Your RPi wi-fi chip is busted. Switch to ethernet connection and Hassio will behave normally.

I’m doing an informal poll related to this issue. Did you purchase your RPi as part of a Vilros kit?

Have never used Wifi on RPi and still had the issue. I got rid of a bunch of services and things I didn’t need and the problem disappeared. I think its related to certain services, but can’t prove that.

Neither of you two got further with logging/mem usage? Did nothing come of the memory issue comments above?

I have nmap_tracker and zwave set up, it was happening with just those.

Recently moved and haven’t had a chance to run ethernet, this will be the longer-term goal. For now I’m just getting started and feeling the waters but would very much like it to be working reasonably reliably.

At this point I’ve got half a mind to set up a Pi2 with nmap_tracker and point it at this one to see how long it’s up for each time. I might also stick a scope on the power pin to see if there are still local brownouts, I know my supply has plenty of current capacity, but the line regulation might not be great for fast switching loads, worth a shot?
Unfortunately it seems they left U19 (which is the chip that appears to be connected to the antenna) off the schematics, so we won’t be getting many clues from there. I did see some Rpi forums talk about catching catching an undervoltage condition and displaying it to the screen, might be worth seeing if it’s something that can be incorporated into the logs?

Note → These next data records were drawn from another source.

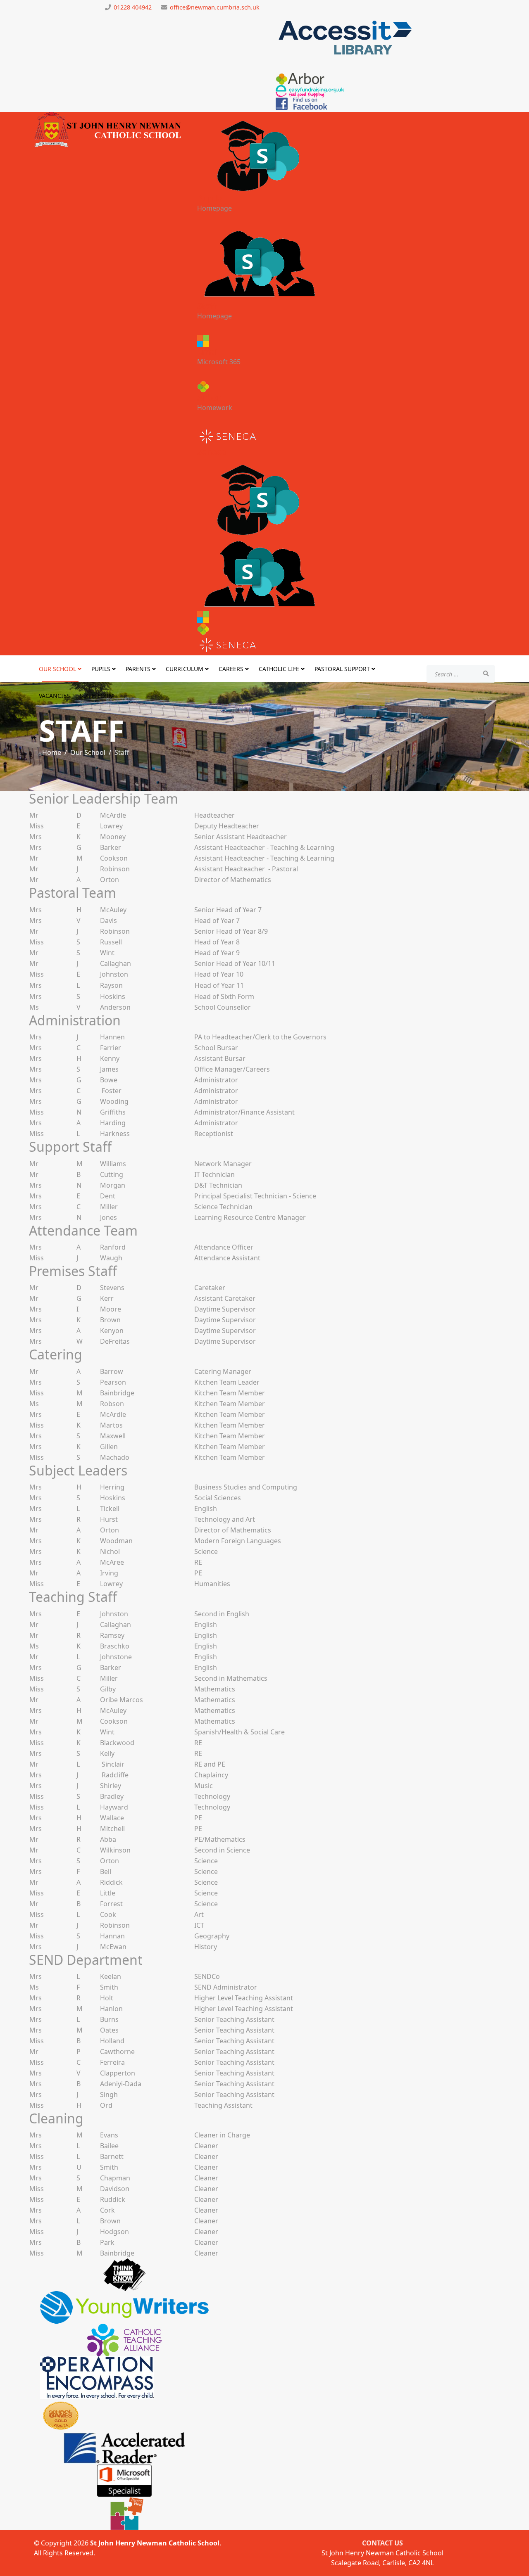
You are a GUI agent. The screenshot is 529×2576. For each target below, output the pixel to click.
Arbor (209, 397)
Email (208, 351)
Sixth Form (97, 696)
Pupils (209, 198)
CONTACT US (382, 2543)
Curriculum (184, 669)
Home (51, 752)
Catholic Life (279, 669)
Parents (138, 669)
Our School (57, 669)
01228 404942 (133, 7)
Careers (231, 669)
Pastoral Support (342, 669)
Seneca (211, 451)
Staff (207, 305)
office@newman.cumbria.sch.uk (215, 7)
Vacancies (54, 696)
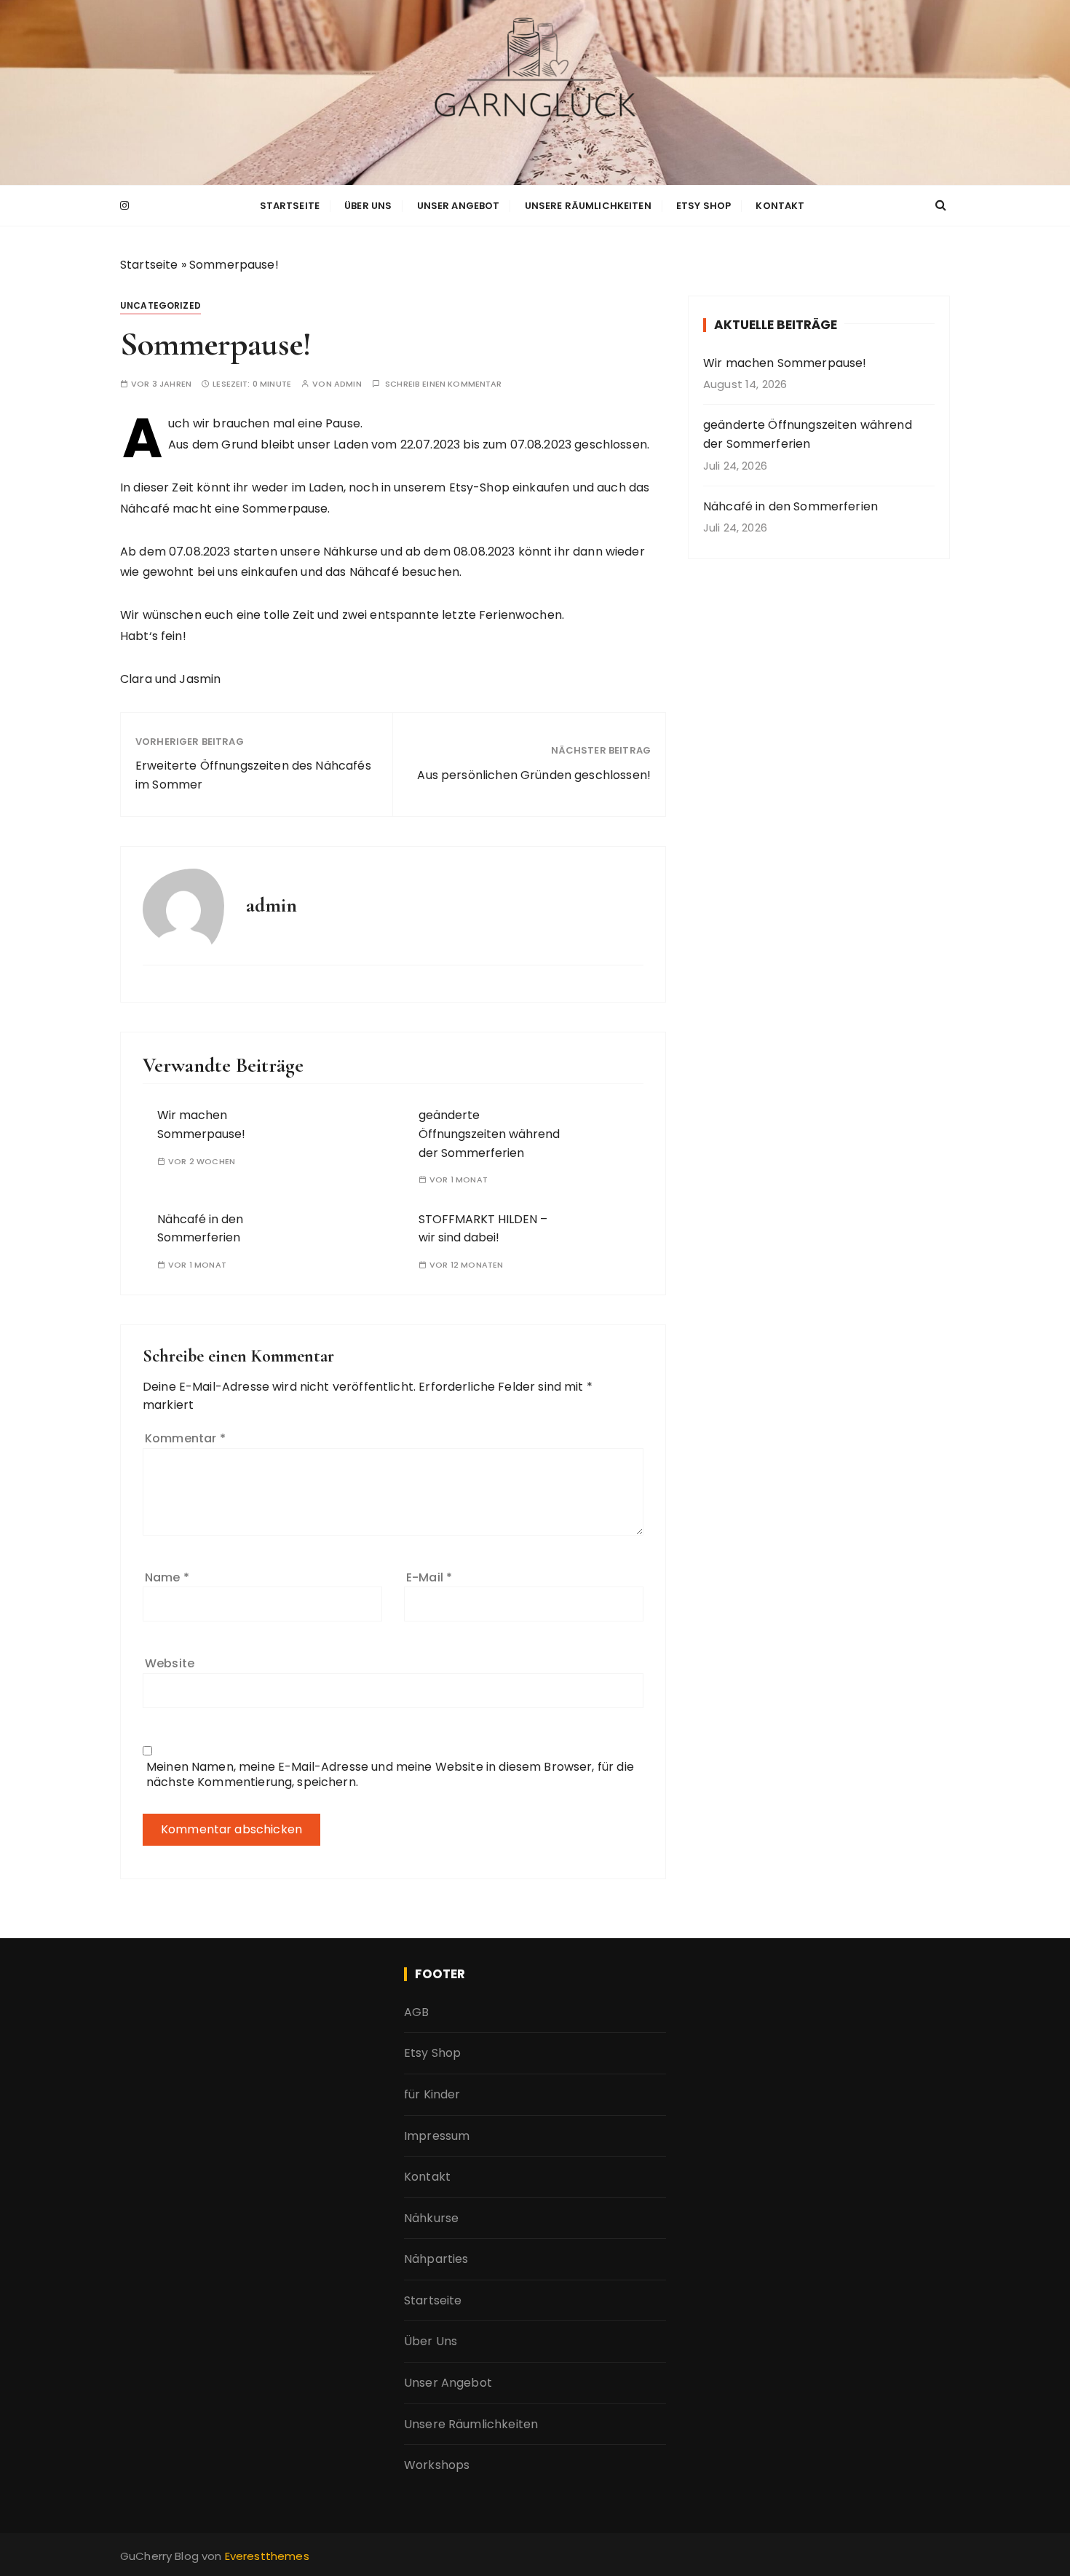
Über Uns (368, 206)
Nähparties (436, 2259)
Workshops (436, 2465)
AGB (416, 2012)
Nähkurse (431, 2218)
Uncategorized (160, 305)
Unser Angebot (458, 206)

I got it via Digi-key.ca, and use a separate power supply.

Hello, I have the exact same issue
Basically, raspberry doesn’t respond anymore (front, ssh, ping), leds are on, z-wave sensor keeps running in background…
I also have an official power supply with enough A and use wifi

Did you solve the issue or have a better understanding of it ?

Thanks in advance

Seems to be a software or hardware issue with the wi-fi onboard the Pi. Since switching to an Ethernet connection, I have not had the issues.